▶ Exercise: Repeat every line below exactly as it reads.
** Source material follows **
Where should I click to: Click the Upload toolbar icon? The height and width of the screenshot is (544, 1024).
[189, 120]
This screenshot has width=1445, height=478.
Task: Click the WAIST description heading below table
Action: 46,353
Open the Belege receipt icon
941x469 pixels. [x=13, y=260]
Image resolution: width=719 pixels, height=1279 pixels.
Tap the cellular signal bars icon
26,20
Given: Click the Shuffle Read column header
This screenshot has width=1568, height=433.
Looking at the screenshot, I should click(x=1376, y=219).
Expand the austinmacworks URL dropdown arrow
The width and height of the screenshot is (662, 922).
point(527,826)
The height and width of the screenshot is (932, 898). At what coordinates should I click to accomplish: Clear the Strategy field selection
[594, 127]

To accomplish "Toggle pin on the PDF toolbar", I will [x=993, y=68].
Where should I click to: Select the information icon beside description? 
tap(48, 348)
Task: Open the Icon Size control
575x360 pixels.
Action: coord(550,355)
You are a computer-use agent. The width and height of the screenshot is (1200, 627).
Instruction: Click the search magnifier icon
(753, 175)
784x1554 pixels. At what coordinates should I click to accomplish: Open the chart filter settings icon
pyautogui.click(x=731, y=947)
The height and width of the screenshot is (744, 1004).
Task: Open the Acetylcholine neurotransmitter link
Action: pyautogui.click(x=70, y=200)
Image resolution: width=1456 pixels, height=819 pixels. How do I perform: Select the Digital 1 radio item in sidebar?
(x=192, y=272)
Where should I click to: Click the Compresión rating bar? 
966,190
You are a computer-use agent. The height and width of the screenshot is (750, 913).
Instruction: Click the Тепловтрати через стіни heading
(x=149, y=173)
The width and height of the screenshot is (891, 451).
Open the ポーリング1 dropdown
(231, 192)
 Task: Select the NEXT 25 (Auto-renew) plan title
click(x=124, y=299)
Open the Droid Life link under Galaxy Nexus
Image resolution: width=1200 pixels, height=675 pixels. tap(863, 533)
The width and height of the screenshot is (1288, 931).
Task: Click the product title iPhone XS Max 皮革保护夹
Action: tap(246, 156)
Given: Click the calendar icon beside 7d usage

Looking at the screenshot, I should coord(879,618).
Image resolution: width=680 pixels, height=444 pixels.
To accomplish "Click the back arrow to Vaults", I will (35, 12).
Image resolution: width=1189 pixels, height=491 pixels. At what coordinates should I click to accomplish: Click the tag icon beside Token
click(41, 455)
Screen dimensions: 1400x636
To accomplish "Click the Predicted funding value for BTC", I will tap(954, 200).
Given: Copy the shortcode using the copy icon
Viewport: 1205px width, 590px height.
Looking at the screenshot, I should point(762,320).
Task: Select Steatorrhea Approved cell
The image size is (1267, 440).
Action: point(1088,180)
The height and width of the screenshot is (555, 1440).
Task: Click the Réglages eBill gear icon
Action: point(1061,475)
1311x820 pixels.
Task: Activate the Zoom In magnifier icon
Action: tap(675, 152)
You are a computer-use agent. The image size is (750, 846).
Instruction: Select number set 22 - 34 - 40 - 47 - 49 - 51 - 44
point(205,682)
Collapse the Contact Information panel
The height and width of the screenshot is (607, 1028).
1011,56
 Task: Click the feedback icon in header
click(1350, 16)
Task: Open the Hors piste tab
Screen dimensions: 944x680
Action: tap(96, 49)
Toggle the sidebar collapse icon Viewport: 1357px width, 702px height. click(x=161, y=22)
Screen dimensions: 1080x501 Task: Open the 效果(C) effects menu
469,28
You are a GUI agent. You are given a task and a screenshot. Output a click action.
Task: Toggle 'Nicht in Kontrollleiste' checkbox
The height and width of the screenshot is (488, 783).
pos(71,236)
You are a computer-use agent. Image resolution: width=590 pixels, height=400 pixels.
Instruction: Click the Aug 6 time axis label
** End of Source material **
▶ Exercise response:
Where should I click to: Click the Upload toolbar icon? The height and width of the screenshot is (544, 1024).
[189, 120]
This screenshot has width=1445, height=478.
Task: Click the WAIST description heading below table
Action: 46,353
Open the Belege receipt icon
941x469 pixels. [x=13, y=260]
Image resolution: width=719 pixels, height=1279 pixels.
Tap the cellular signal bars icon
26,20
Given: Click the Shuffle Read column header
This screenshot has width=1568, height=433.
Looking at the screenshot, I should click(x=1376, y=219).
Expand the austinmacworks URL dropdown arrow
The width and height of the screenshot is (662, 922).
point(527,826)
The height and width of the screenshot is (932, 898). At what coordinates should I click to accomplish: Clear the Strategy field selection
[594, 127]

To accomplish "Toggle pin on the PDF toolbar", I will [x=993, y=68].
Where should I click to: Select the information icon beside description? 
tap(48, 348)
Task: Open the Icon Size control
575x360 pixels.
Action: coord(550,355)
You are a computer-use agent. The width and height of the screenshot is (1200, 627).
Instruction: Click the search magnifier icon
(753, 175)
784x1554 pixels. At what coordinates should I click to accomplish: Open the chart filter settings icon
pyautogui.click(x=731, y=947)
The height and width of the screenshot is (744, 1004).
Task: Open the Acetylcholine neurotransmitter link
Action: pyautogui.click(x=70, y=200)
Image resolution: width=1456 pixels, height=819 pixels. How do I perform: Select the Digital 1 radio item in sidebar?
(x=192, y=272)
Where should I click to: Click the Compresión rating bar? 
966,190
You are a computer-use agent. The height and width of the screenshot is (750, 913).
Instruction: Click the Тепловтрати через стіни heading
(x=149, y=173)
The width and height of the screenshot is (891, 451).
Open the ポーリング1 dropdown
(231, 192)
 Task: Select the NEXT 25 (Auto-renew) plan title
click(x=124, y=299)
Open the Droid Life link under Galaxy Nexus
Image resolution: width=1200 pixels, height=675 pixels. tap(863, 533)
The width and height of the screenshot is (1288, 931).
Task: Click the product title iPhone XS Max 皮革保护夹
Action: tap(246, 156)
Given: Click the calendar icon beside 7d usage

Looking at the screenshot, I should coord(879,618).
Image resolution: width=680 pixels, height=444 pixels.
To accomplish "Click the back arrow to Vaults", I will (35, 12).
Image resolution: width=1189 pixels, height=491 pixels. At what coordinates should I click to accomplish: Click the tag icon beside Token
click(41, 455)
Screen dimensions: 1400x636
To accomplish "Click the Predicted funding value for BTC", I will tap(954, 200).
Given: Copy the shortcode using the copy icon
Viewport: 1205px width, 590px height.
Looking at the screenshot, I should point(762,320).
Task: Select Steatorrhea Approved cell
The image size is (1267, 440).
Action: point(1088,180)
The height and width of the screenshot is (555, 1440).
Task: Click the Réglages eBill gear icon
Action: point(1061,475)
1311x820 pixels.
Task: Activate the Zoom In magnifier icon
Action: tap(675, 152)
You are a computer-use agent. The image size is (750, 846).
Instruction: Select number set 22 - 34 - 40 - 47 - 49 - 51 - 44
point(205,682)
Collapse the Contact Information panel
The height and width of the screenshot is (607, 1028).
1011,56
 Task: Click the feedback icon in header
click(1350, 16)
Task: Open the Hors piste tab
Screen dimensions: 944x680
Action: tap(96, 49)
Toggle the sidebar collapse icon Viewport: 1357px width, 702px height. click(x=161, y=22)
Screen dimensions: 1080x501 Task: Open the 效果(C) effects menu
469,28
You are a GUI agent. You are given a task and a screenshot. Output a click action.
Task: Toggle 'Nicht in Kontrollleiste' checkbox
The height and width of the screenshot is (488, 783).
pos(71,236)
You are a computer-use agent. Image resolution: width=590 pixels, height=400 pixels.
Instruction: Click the Aug 6 time axis label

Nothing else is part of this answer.